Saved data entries
________________________________________
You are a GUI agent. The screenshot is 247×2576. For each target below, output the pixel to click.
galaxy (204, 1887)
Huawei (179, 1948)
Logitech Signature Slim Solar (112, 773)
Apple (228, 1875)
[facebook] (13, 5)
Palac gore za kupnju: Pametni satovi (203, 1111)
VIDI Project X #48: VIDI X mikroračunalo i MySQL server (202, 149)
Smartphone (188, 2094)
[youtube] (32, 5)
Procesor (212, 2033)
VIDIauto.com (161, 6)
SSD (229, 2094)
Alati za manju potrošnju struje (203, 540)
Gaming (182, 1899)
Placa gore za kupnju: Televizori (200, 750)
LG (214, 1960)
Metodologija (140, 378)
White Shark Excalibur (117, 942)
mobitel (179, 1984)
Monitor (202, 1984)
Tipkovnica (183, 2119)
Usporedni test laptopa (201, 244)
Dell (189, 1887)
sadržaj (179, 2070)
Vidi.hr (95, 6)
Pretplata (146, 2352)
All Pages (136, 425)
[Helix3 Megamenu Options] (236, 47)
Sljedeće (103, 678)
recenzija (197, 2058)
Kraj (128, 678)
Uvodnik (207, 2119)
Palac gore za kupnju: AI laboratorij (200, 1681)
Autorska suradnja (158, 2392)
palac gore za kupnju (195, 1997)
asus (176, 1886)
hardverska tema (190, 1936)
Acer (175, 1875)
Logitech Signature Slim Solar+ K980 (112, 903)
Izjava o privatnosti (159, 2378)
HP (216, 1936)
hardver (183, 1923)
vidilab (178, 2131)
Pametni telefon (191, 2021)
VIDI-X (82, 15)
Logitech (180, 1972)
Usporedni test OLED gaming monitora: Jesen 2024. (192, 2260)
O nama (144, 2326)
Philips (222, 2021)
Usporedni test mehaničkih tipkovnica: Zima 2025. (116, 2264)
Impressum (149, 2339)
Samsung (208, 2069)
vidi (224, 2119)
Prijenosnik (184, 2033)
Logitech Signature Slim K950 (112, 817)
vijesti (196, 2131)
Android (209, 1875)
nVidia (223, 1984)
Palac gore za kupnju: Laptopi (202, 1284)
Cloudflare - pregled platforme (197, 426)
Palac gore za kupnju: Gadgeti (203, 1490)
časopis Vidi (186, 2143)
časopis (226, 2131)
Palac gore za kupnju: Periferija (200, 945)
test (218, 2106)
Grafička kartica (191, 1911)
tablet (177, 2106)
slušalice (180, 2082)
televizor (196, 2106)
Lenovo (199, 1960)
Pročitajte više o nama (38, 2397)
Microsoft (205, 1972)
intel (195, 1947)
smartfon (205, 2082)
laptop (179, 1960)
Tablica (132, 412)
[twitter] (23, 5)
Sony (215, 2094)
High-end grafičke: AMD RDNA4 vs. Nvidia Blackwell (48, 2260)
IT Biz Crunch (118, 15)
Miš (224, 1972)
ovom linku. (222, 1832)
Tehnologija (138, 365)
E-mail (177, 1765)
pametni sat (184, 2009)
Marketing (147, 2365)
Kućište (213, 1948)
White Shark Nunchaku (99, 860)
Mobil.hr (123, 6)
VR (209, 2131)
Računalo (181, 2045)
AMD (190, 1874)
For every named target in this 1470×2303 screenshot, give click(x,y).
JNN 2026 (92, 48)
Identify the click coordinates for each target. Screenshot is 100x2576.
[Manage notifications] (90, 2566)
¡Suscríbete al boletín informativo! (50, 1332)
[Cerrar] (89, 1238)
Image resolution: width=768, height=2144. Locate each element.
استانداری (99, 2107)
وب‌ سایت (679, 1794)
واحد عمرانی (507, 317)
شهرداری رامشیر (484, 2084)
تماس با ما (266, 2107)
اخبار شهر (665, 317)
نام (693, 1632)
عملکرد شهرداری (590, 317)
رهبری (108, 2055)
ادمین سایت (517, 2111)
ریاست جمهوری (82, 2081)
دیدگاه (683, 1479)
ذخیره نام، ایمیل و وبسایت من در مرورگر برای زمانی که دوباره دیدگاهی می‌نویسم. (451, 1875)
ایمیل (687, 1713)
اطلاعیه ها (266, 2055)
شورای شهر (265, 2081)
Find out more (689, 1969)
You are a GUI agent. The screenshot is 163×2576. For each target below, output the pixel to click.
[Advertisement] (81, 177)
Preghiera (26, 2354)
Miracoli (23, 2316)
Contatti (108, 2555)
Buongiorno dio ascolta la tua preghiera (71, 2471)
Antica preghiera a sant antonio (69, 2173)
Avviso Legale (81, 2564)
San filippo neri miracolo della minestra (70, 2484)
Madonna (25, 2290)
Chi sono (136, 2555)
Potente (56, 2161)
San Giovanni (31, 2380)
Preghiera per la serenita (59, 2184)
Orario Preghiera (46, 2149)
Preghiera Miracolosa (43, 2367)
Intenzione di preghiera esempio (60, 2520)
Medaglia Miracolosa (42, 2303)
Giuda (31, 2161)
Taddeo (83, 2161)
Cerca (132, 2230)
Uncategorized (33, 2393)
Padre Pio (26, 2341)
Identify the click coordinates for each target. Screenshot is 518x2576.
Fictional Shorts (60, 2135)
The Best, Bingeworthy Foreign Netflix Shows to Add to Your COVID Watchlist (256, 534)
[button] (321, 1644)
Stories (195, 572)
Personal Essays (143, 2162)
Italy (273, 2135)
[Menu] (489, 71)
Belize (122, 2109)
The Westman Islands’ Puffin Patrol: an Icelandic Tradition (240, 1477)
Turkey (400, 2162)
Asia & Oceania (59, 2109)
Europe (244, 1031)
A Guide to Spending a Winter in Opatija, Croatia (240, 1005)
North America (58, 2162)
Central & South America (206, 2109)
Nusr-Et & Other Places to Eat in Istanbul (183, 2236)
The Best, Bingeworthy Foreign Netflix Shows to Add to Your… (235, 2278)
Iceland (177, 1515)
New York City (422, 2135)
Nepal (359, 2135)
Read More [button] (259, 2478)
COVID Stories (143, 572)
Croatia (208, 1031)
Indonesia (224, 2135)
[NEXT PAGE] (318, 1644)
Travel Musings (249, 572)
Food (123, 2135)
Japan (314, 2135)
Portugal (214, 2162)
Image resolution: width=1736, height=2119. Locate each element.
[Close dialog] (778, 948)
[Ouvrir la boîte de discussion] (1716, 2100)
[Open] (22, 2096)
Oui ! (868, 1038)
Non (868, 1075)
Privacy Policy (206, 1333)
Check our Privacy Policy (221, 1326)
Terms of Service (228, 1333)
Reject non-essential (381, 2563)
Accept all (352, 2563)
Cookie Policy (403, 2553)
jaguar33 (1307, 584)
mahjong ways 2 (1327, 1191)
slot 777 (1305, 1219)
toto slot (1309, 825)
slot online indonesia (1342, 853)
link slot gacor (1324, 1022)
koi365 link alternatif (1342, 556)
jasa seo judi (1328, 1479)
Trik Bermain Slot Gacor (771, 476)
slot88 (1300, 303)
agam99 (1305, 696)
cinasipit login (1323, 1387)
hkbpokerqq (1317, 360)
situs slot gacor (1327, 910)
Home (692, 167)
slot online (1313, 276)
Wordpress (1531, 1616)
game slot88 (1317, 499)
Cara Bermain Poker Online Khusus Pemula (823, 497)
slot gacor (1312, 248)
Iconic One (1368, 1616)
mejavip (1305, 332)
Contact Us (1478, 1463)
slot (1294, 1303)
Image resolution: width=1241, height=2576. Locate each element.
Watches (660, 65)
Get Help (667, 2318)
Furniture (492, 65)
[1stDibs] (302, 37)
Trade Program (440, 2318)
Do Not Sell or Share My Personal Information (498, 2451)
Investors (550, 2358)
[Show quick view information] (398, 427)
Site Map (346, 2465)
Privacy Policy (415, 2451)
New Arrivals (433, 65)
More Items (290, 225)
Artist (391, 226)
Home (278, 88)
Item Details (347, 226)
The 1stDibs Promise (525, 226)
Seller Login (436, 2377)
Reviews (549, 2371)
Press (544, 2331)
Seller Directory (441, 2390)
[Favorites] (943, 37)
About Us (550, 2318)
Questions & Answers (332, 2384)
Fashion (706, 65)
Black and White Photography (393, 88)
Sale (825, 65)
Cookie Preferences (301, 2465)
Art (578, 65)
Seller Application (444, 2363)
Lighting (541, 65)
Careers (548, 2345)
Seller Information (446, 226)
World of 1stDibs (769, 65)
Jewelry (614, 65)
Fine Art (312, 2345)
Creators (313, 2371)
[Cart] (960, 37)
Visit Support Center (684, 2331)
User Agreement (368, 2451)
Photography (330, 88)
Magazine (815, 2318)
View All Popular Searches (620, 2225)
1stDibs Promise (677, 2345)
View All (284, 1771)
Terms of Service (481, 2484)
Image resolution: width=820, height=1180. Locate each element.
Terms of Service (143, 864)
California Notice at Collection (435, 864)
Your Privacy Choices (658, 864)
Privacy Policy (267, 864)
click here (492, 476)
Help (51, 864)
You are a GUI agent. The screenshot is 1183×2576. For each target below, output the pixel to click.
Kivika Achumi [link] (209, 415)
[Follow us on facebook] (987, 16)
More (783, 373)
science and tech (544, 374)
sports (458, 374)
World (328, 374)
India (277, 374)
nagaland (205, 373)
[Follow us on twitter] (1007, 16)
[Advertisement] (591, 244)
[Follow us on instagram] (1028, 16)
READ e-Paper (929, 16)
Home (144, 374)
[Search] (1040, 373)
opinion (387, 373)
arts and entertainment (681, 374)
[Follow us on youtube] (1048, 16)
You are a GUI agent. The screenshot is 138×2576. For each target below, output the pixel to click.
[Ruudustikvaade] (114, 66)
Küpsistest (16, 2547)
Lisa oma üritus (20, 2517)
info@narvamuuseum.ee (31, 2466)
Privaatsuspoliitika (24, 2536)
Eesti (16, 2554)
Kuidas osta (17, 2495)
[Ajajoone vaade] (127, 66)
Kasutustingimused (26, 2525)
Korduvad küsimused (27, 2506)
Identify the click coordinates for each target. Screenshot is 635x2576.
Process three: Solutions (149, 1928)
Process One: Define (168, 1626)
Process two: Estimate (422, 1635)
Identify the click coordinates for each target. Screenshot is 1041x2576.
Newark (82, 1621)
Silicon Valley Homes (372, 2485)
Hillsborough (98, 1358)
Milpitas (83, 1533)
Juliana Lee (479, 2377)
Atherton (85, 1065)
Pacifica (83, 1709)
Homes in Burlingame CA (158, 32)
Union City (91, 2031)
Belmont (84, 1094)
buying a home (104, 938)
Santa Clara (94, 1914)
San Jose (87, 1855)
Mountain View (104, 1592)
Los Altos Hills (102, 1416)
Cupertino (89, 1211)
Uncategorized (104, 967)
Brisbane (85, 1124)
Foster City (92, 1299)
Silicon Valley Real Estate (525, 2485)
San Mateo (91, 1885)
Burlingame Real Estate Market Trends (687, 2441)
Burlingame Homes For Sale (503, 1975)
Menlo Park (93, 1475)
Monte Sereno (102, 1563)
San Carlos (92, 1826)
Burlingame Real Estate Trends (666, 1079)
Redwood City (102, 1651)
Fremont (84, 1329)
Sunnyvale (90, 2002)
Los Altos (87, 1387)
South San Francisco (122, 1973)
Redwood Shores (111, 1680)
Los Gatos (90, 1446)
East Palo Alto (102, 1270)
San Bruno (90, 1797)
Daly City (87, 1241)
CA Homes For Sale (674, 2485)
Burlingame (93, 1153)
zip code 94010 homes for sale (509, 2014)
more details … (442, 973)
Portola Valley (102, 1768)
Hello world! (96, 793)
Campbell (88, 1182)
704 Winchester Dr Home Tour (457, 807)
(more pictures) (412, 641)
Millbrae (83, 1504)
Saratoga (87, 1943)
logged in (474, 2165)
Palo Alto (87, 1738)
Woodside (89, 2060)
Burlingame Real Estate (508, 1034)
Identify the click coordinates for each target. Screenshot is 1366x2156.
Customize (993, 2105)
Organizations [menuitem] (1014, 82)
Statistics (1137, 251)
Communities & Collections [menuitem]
________________________________________
● **Your instructions**:
Starting at the first line of the records above, please copy every line exactly through the line containing "Pametni telefon (191, 2021)", and stop there.

● **Response to this exercise**:
You are a GUI agent. The screenshot is 247×2576. For each target below, output the pixel to click.
galaxy (204, 1887)
Huawei (179, 1948)
Logitech Signature Slim Solar (112, 773)
Apple (228, 1875)
[facebook] (13, 5)
Palac gore za kupnju: Pametni satovi (203, 1111)
VIDI Project X #48: VIDI X mikroračunalo i MySQL server (202, 149)
Smartphone (188, 2094)
[youtube] (32, 5)
Procesor (212, 2033)
VIDIauto.com (161, 6)
SSD (229, 2094)
Alati za manju potrošnju struje (203, 540)
Gaming (182, 1899)
Placa gore za kupnju: Televizori (200, 750)
LG (214, 1960)
Metodologija (140, 378)
White Shark Excalibur (117, 942)
mobitel (179, 1984)
Monitor (202, 1984)
Tipkovnica (183, 2119)
Usporedni test laptopa (201, 244)
Dell (189, 1887)
sadržaj (179, 2070)
Vidi.hr (95, 6)
Pretplata (146, 2352)
All Pages (136, 425)
[Helix3 Megamenu Options] (236, 47)
Sljedeće (103, 678)
recenzija (197, 2058)
Kraj (128, 678)
Uvodnik (207, 2119)
Palac gore za kupnju: AI laboratorij (200, 1681)
Autorska suradnja (158, 2392)
palac gore za kupnju (195, 1997)
asus (176, 1886)
hardverska tema (190, 1936)
Acer (175, 1875)
Logitech Signature Slim Solar+ K980 (112, 903)
Izjava o privatnosti (159, 2378)
HP (216, 1936)
hardver (183, 1923)
vidilab (178, 2131)
Pametni telefon (191, 2021)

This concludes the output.